Problem statement
Your task is to repeat exactly the lines from the one with "Task: Click the" through the end of the records, both included; please leave the pictures out.

Source data
# # # # #

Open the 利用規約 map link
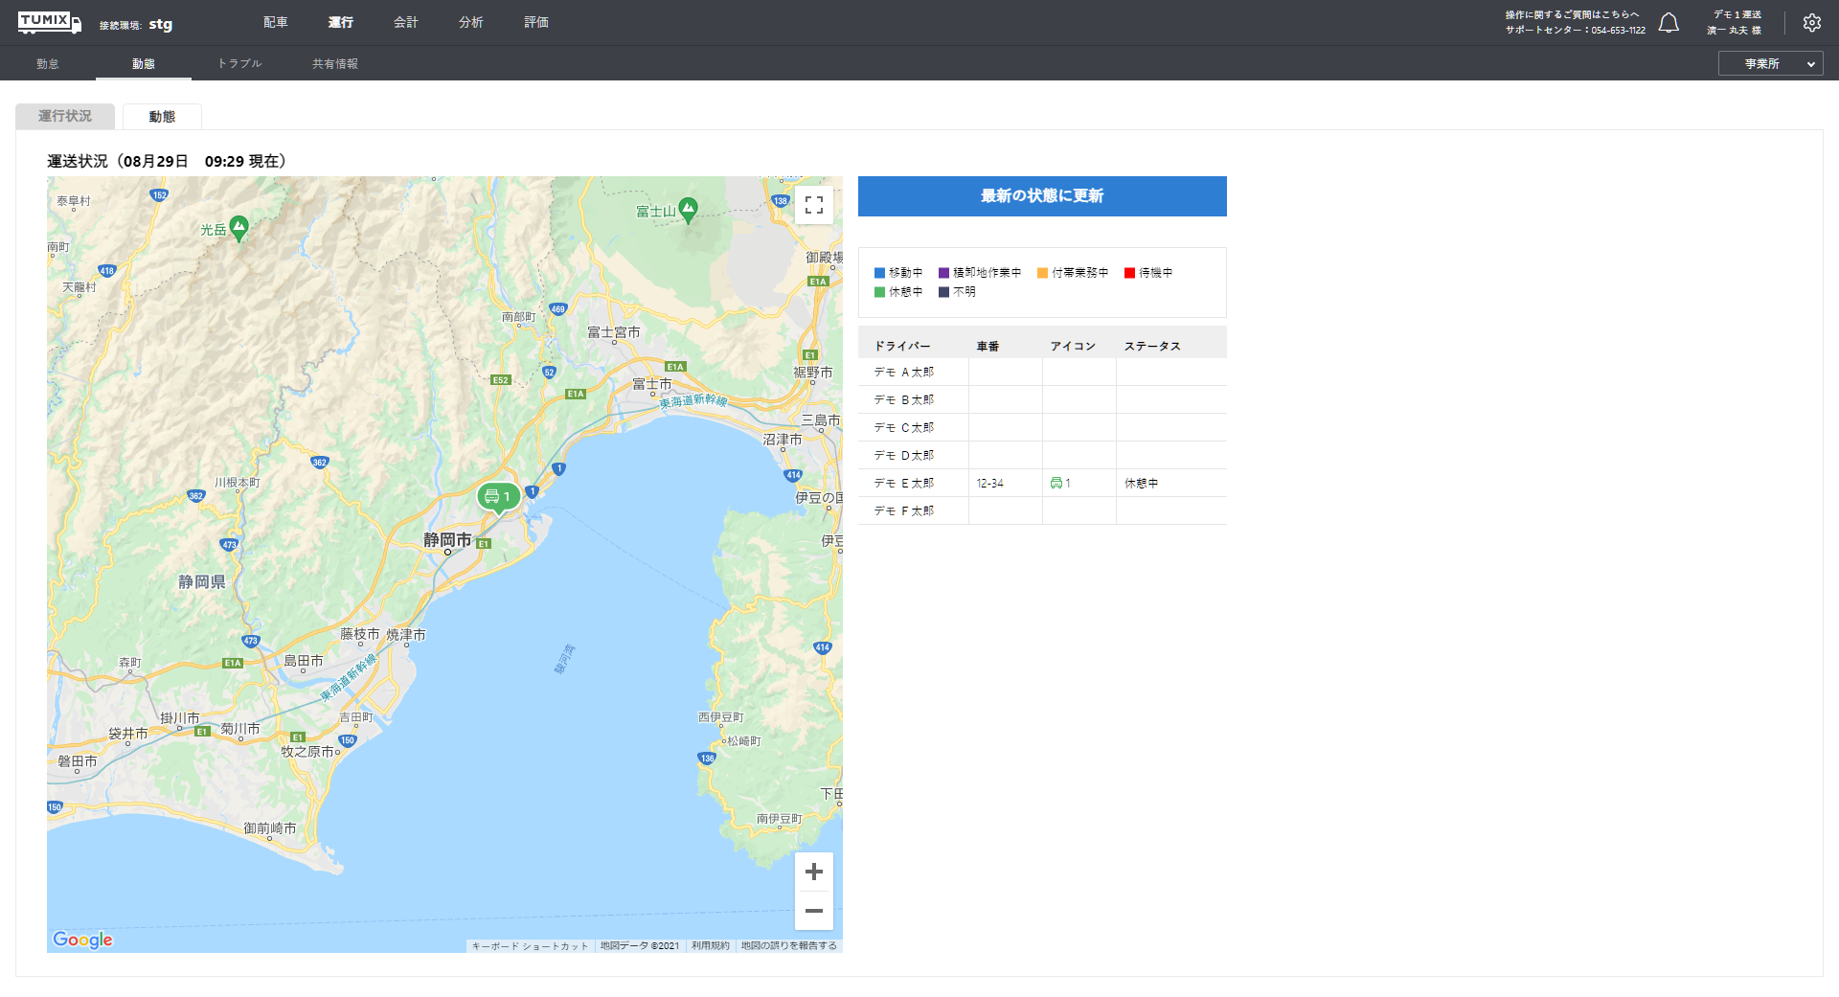 pyautogui.click(x=710, y=946)
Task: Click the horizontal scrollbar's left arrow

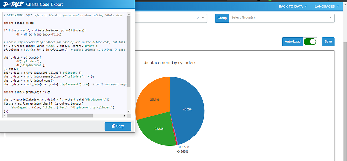Action: click(x=5, y=116)
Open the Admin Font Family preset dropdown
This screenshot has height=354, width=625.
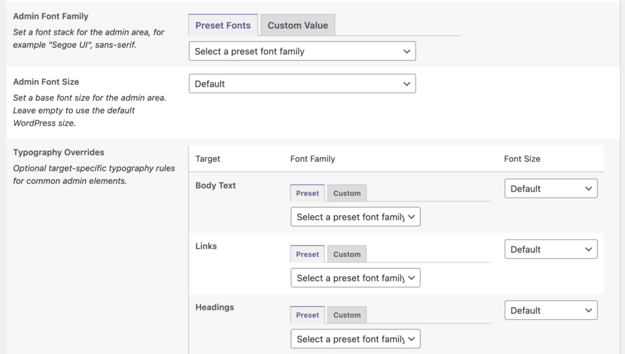point(302,51)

# # # # #

Answer section
Task: Click the horizontal scrollbar's left arrow

Action: click(x=5, y=116)
Open the Admin Font Family preset dropdown
This screenshot has height=354, width=625.
point(302,51)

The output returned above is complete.